> The problem
Each line from the one containing "You are a computer-use" through the end of the data is to be written out exactly, and nothing more.

> Available data
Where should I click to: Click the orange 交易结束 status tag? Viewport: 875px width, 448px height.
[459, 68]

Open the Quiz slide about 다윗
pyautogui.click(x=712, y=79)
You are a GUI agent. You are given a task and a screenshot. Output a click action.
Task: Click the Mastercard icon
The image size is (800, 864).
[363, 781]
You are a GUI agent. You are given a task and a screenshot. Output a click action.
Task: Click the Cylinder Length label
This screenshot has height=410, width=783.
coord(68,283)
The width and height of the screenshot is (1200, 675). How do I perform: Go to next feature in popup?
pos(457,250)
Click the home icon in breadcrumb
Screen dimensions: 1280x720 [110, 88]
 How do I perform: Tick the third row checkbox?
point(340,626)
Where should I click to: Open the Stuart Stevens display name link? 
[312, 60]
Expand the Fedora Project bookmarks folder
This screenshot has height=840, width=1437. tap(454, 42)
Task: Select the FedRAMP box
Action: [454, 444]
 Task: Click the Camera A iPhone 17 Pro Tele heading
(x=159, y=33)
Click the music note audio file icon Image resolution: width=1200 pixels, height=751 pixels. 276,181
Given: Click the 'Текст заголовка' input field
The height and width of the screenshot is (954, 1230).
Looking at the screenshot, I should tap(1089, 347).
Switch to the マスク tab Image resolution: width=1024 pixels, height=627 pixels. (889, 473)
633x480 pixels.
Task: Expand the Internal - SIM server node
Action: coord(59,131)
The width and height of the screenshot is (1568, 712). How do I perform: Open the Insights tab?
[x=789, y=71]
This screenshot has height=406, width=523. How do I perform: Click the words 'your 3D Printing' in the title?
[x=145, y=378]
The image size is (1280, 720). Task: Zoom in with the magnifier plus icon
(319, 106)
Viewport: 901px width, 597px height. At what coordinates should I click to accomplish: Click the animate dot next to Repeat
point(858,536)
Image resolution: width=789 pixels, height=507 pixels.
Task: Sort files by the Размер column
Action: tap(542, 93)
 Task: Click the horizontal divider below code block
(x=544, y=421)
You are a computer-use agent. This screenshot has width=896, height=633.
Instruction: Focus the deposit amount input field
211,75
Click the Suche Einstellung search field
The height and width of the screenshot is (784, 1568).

> Worked solution
You are a computer-use agent. This screenshot has width=896, height=633.
Instruction: Focus the deposit amount input field
211,75
Click the Suche Einstellung search field
The height and width of the screenshot is (784, 1568).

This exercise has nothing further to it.